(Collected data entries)
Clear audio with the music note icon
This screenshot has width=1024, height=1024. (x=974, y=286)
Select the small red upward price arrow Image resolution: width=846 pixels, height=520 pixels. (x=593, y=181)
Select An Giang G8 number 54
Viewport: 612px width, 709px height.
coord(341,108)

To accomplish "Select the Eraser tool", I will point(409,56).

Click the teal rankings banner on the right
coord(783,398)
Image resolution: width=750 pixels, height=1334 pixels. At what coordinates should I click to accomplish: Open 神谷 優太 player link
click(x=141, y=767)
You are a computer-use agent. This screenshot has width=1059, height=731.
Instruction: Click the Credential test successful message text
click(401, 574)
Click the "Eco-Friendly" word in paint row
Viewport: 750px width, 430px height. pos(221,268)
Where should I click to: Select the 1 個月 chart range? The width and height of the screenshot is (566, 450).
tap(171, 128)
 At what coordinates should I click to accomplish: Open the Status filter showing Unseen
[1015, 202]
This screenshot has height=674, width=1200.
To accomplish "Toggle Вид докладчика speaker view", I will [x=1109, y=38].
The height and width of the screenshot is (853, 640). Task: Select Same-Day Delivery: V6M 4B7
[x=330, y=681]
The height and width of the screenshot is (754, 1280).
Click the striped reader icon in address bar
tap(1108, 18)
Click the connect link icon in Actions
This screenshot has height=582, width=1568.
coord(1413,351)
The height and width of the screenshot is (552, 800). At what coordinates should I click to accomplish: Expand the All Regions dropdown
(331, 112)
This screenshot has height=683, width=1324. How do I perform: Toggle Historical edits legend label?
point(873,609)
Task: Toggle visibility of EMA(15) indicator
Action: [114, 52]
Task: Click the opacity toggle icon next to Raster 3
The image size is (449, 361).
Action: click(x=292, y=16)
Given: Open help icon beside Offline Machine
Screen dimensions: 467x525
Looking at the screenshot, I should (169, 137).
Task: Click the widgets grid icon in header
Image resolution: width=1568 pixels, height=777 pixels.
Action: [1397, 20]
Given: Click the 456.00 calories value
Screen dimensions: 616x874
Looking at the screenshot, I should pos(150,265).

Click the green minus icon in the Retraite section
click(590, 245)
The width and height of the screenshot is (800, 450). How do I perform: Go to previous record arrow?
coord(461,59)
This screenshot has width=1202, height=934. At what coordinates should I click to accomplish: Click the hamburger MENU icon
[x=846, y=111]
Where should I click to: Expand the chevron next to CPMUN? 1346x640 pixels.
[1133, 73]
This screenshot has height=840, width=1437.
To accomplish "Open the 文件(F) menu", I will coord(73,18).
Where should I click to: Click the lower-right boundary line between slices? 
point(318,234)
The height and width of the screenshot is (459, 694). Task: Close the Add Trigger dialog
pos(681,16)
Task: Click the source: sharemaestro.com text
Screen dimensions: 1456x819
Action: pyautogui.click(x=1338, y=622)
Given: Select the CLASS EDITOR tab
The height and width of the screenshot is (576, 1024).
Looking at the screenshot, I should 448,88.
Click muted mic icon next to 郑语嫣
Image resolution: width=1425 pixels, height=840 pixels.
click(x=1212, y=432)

* **What the task asks**
Repeat exactly the lines above from the one with "Task: Click the opacity" up to and including the one with "Task: Click the widgets grid icon in header". No other line belongs in the reply.

* **Result**
Task: Click the opacity toggle icon next to Raster 3
The image size is (449, 361).
Action: click(x=292, y=16)
Given: Open help icon beside Offline Machine
Screen dimensions: 467x525
Looking at the screenshot, I should (169, 137).
Task: Click the widgets grid icon in header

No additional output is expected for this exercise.